──────── Given records

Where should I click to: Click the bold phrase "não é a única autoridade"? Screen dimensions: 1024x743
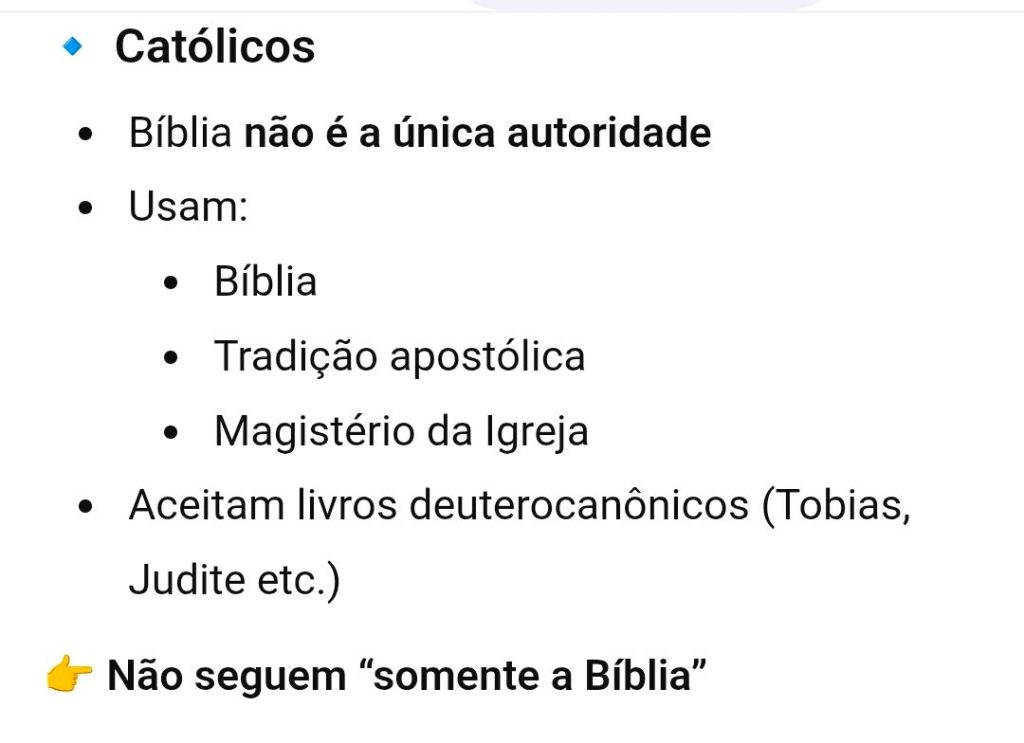477,133
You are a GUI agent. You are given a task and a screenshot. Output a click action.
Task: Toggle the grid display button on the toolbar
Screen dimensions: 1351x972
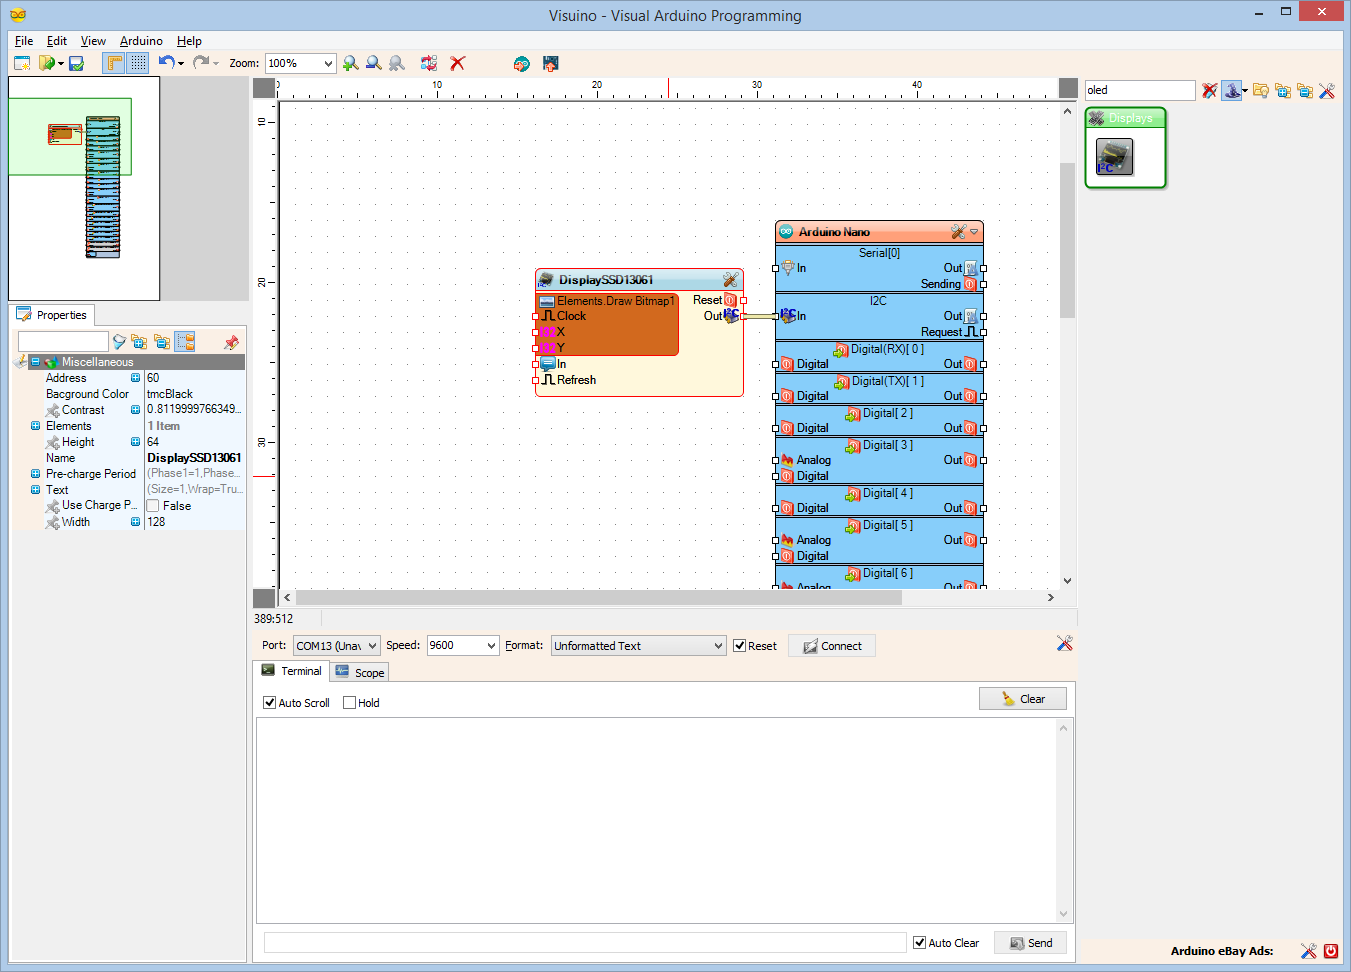pyautogui.click(x=137, y=62)
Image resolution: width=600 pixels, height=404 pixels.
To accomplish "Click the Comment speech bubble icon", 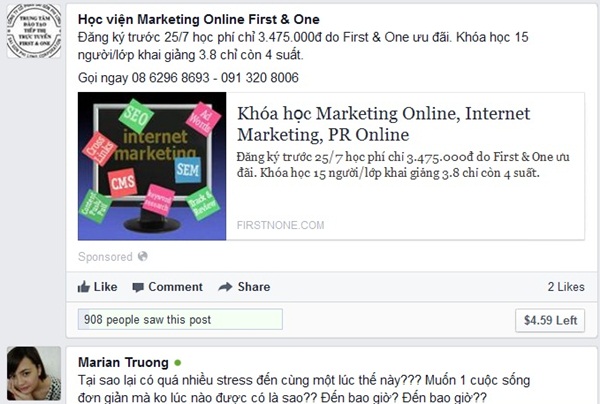I will [138, 287].
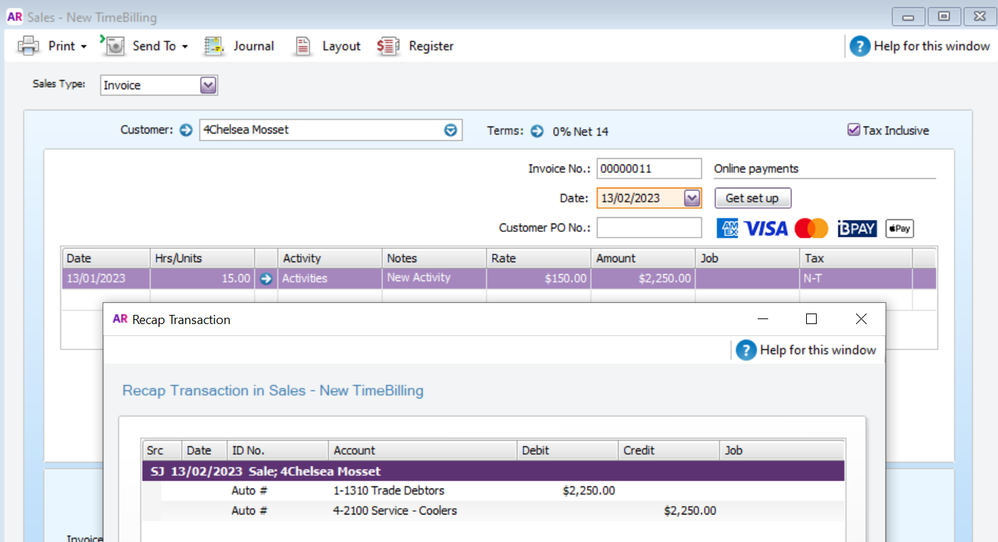Image resolution: width=998 pixels, height=542 pixels.
Task: Maximize the Recap Transaction window
Action: [x=811, y=319]
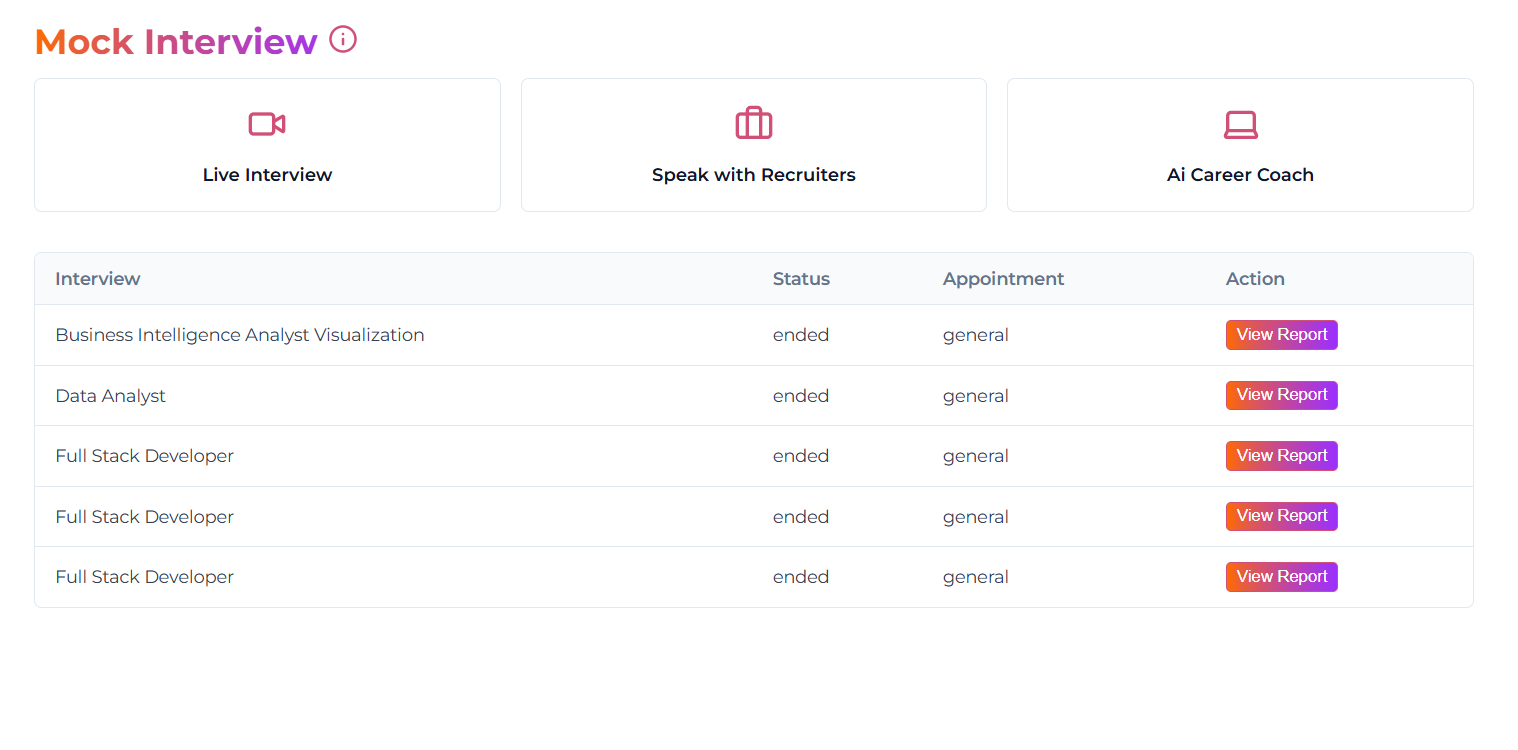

────────────────

> [Requirement]
Using the records above, print exactly the lines between the ones containing "Task: Toggle the" and "Image resolution: width=600", inclusive, and nothing else; no pictures.

> [Expected output]
Task: Toggle the grid display button on the toolbar
Screen dimensions: 1351x972
pyautogui.click(x=137, y=62)
Image resolution: width=600 pixels, height=404 pixels.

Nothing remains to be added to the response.